Article:

>>>>

Tests proved how devastating the low-level combo could be. Unleashing a barrage of forward fire, the Havoc’s six .50-calibers opened up a wide path of shredded jungle vegetation, neutralizing anyone and anything in the way. Para-frags drifting to the ground unleashed 360-degree death zones of flying shrapnel. Low-level attacks became the Havoc’s standard mission. Pappy’s mod later went mainstream when the A-20G variant rolled off the Douglas assembly line with his configuration factory-installed.
After the A-20 success, in the summer of 1942 Gunn shifted his attention to modifying a North American B-25 for low-flying skip-bombing. In this technique, as the bomber approaches the vessel broadside at high speed, it releases 250-pound bombs at an altitude no higher than 300 feet. Skipping across the ocean’s surface like a flat rock on a pond, the bombs impact the ship’s hull and detonate underwater.
Intended for Japanese ships and dubbed the “commerce destroyer,” Gunn’s B-25 modification combined overwhelming strafing power to suppress ship anti-aircraft defenses with can’t-miss skip-bombing. Major teardown was necessary, including removal of the B-25’s gun turret and dismantling the bombardier’s compartment. Four .50-caliber machine guns were installed inside the nose and four more mounted in external blisters, two on each side of the fuselage below cockpit windows. Technical reps from North American Aviation arrived to observe, and the crowd in Gunn’s hangar grew.
In its first ground test, firing all .50-calibers at once caused rivets to pop out of the B-25’s over-stressed skin and the aluminum to deform in spots. Moreover, the bomber was so unbalanced it would barely fly. Kenney recalls bringing up the issue with Gunn. “The airplane looked to me as though it might be getting a little nose heavy. I asked Pappy how about the center of gravity. Pappy came right back with, “Oh, the C.G. Hell, General, we threw that away to save weight.”
After additional tweaks and test flights, the perfected modification was expanded to 12 B-25s. On March 1, 1943, before a multi-pronged attack on a Japanese convoy en route to a base on New Guinea, Pappy-modified B-25s strafed and skip-bombed the ships, sinking four cargo transports and two destroyers in 15 minutes.
A month later, Major Gunn received orders to report to the North American Aviation factory in Los Angeles to assist engineers and workers integrating his modifications into B-25s on the assembly line.
Though the Army Air Forces and Navy employed rudimentary electronic countermeasures in World War II, it was the Marine Corps who established the first dedicated ECM squadron, VMC-1, during the Korean War. What Marines had in get-it-done initiative, however, they lacked in purpose-built aircraft to meet a mounting threat: North Korea possessed air defense radars and was assumed to have radar-guided artillery. During the Korean War, virtually no airplanes came from the factory ready to electronically deter or confuse those weapons.

<<<<

Short task 1:
Repeat the records exactly as they appear, from the line containing "1024x498 pixels." through the end of the records.

Data in this exercise:
>>>>

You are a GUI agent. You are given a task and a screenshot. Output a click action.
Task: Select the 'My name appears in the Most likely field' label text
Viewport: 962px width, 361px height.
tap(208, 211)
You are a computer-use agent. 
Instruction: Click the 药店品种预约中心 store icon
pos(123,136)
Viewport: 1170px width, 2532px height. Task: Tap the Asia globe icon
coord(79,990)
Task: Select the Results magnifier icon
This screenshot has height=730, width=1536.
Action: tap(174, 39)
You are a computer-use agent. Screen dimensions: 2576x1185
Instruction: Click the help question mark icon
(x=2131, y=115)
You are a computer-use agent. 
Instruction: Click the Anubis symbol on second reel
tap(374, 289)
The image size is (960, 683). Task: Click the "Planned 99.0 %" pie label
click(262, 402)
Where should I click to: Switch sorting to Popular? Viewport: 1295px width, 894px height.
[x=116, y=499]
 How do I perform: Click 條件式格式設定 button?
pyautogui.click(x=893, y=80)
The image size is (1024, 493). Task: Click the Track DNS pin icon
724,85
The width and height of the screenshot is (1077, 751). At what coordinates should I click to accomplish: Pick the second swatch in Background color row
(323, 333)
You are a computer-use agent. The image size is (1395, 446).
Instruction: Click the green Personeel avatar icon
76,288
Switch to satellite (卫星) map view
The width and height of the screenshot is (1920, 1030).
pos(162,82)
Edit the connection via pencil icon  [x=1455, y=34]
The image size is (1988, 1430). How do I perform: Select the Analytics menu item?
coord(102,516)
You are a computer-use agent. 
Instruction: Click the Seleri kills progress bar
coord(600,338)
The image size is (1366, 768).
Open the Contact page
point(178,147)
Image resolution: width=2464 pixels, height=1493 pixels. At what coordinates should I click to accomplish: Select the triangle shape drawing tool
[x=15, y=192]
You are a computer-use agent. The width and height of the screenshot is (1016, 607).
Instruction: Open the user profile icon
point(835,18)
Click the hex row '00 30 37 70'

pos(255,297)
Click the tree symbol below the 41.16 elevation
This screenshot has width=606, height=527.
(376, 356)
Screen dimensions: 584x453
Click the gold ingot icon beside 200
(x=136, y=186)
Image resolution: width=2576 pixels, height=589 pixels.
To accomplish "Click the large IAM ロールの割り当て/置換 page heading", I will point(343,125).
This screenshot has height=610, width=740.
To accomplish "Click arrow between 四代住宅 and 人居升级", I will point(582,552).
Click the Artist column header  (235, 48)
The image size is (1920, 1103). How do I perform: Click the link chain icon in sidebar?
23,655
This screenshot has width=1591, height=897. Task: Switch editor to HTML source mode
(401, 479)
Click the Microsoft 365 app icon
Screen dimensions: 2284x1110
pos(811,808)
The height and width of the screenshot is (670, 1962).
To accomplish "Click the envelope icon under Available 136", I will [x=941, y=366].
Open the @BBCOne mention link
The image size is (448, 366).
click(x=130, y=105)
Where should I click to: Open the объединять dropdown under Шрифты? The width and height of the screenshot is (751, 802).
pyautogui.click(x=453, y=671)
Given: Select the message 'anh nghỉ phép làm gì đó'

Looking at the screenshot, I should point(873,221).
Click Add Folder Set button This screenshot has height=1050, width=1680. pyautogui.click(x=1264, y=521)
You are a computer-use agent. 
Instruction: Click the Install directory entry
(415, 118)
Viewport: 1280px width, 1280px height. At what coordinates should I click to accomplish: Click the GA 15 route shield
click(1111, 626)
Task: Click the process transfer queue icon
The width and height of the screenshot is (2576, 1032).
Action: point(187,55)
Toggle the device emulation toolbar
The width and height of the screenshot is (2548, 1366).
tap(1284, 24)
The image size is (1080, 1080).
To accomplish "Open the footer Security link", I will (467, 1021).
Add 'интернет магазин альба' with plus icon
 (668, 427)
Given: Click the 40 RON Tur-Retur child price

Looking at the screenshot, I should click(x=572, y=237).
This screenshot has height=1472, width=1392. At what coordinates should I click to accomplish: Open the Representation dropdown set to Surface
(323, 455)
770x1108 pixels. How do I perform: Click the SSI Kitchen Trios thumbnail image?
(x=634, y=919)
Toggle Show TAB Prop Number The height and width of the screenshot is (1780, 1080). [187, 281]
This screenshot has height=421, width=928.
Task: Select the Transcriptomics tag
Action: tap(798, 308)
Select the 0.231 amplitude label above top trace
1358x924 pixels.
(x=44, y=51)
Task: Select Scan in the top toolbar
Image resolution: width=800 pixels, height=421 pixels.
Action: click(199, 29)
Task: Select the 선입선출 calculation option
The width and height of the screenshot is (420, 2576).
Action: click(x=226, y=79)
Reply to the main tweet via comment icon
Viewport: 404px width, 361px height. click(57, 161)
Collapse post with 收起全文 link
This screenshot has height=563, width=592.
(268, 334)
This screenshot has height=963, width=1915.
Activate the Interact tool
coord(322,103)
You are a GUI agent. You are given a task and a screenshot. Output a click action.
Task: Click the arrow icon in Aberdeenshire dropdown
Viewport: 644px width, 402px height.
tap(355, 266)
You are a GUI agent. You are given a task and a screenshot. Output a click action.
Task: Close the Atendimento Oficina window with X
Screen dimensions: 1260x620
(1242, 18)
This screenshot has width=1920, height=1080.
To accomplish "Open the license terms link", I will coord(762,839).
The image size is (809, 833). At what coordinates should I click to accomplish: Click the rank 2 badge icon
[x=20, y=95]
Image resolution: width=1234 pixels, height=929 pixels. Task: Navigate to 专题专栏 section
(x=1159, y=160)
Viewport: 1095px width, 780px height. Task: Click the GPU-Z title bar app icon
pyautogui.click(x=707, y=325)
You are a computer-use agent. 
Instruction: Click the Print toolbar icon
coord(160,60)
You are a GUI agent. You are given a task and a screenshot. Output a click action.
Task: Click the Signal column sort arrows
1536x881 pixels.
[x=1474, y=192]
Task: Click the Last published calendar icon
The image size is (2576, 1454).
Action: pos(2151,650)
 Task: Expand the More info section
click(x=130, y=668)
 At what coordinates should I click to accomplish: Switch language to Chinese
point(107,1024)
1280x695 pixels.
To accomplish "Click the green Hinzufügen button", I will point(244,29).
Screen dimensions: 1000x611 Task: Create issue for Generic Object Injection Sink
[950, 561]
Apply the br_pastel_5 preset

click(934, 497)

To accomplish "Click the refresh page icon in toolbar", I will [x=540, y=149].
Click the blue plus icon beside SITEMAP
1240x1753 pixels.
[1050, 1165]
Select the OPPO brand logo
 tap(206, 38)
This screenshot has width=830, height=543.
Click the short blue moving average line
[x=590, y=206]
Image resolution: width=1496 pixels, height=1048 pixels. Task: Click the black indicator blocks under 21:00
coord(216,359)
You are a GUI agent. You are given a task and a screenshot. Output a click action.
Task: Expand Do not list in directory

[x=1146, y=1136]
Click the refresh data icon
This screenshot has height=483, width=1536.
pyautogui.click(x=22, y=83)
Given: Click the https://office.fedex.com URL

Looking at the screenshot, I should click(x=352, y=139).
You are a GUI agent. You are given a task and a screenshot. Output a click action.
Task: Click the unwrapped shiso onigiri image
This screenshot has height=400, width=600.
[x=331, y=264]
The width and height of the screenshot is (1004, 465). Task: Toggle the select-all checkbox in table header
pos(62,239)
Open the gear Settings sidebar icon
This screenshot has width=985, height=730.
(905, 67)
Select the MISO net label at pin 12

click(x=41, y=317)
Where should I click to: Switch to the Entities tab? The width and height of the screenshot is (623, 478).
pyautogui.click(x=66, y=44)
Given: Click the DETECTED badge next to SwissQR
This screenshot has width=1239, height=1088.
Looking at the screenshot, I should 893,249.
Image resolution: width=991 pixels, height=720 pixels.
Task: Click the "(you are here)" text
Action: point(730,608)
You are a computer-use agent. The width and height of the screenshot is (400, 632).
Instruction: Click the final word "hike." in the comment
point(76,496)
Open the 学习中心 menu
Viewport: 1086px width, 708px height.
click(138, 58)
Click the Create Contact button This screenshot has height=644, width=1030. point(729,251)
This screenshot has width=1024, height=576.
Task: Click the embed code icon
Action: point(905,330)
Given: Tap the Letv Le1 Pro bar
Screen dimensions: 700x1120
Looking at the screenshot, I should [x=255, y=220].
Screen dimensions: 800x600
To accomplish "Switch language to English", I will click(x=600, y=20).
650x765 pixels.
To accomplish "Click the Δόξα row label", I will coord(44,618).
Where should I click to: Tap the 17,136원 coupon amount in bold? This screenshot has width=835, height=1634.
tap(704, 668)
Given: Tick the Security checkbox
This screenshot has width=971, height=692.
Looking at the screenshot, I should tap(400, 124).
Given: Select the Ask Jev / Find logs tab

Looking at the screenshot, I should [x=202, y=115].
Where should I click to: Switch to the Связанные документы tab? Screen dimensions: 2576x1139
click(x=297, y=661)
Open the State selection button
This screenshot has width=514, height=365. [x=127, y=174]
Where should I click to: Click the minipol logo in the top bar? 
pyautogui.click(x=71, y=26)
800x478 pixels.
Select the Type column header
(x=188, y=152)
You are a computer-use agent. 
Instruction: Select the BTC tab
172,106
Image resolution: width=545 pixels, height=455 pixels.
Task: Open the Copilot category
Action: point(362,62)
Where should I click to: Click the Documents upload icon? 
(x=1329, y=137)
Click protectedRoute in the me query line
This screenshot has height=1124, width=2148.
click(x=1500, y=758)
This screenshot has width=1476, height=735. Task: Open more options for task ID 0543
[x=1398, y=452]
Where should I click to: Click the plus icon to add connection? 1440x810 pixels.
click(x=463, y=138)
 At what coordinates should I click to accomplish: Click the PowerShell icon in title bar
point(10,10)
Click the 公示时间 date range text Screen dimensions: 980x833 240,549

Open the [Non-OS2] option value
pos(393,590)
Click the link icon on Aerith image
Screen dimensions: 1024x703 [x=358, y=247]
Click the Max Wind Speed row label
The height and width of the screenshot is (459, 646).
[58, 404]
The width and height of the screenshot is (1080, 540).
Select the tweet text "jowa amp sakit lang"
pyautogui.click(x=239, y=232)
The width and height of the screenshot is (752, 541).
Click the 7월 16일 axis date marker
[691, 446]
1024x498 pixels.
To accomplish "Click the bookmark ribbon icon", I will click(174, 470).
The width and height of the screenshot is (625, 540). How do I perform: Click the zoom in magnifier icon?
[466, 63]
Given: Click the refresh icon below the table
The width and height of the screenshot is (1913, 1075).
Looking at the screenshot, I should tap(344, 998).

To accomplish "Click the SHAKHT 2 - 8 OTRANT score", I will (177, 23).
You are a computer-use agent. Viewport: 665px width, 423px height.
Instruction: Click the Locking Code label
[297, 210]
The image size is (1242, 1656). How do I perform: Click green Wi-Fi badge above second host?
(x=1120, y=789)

<<<<

Short task 2:
Continue the article on wartime aircraft modifications from the point where it stops.

Task answer 1:
1024x498 pixels.
To accomplish "Click the bookmark ribbon icon", I will click(174, 470).
The width and height of the screenshot is (625, 540). How do I perform: Click the zoom in magnifier icon?
[466, 63]
Given: Click the refresh icon below the table
The width and height of the screenshot is (1913, 1075).
Looking at the screenshot, I should tap(344, 998).

To accomplish "Click the SHAKHT 2 - 8 OTRANT score", I will (177, 23).
You are a computer-use agent. Viewport: 665px width, 423px height.
Instruction: Click the Locking Code label
[297, 210]
The image size is (1242, 1656). How do I perform: Click green Wi-Fi badge above second host?
(x=1120, y=789)

Task answer 2:
“All they had was the AD-2Q Skyraider,” says retired Marine Corps Colonel Wayne Whitten, who would spend his entire career in ECM. Designed during World War II to accommodate a pilot and an ECM operator (ECMO), the AD-2’s first-gen equipment was “seriously outdated by 1951,” Whitten says. The electronic warfare boxes in Skyraiders included a radar receiver and signal analyzer capable of intercepting and classifying Russian or Chinese radar used by the North Koreans. However, Skyraiders lacked critical directional finding capability to plot the location of radar installations.
Two VMC-1 technicians, Joe Bouher and “Doc” Grimes, took on the task of modifying the AD-2s to meet the needs of combat pilots in Korea. The only off-the-shelf navigation aids available for Skyraiders were low-tech direction finders: a manually rotated antenna, plus a pencil and paper to jot down fixes. However, Bouher and Grimes located two APA-17 automatic direction finders. With a motorized antenna and a radar-like illuminated screen display, the system was originally designed for B-24 bombers. Substantial in-house retrofitting of the two-seat Skyraiders was required to accommodate the display. “I’m surprised they could even stuff an ECMO into an AD-2 after all that,” says Whitten. For a time, the field-modified AD-2Q was the sole ECM aircraft flying out of a base in Korea. Over the course of a year, the squadron located several air defense radars operating in North Korea.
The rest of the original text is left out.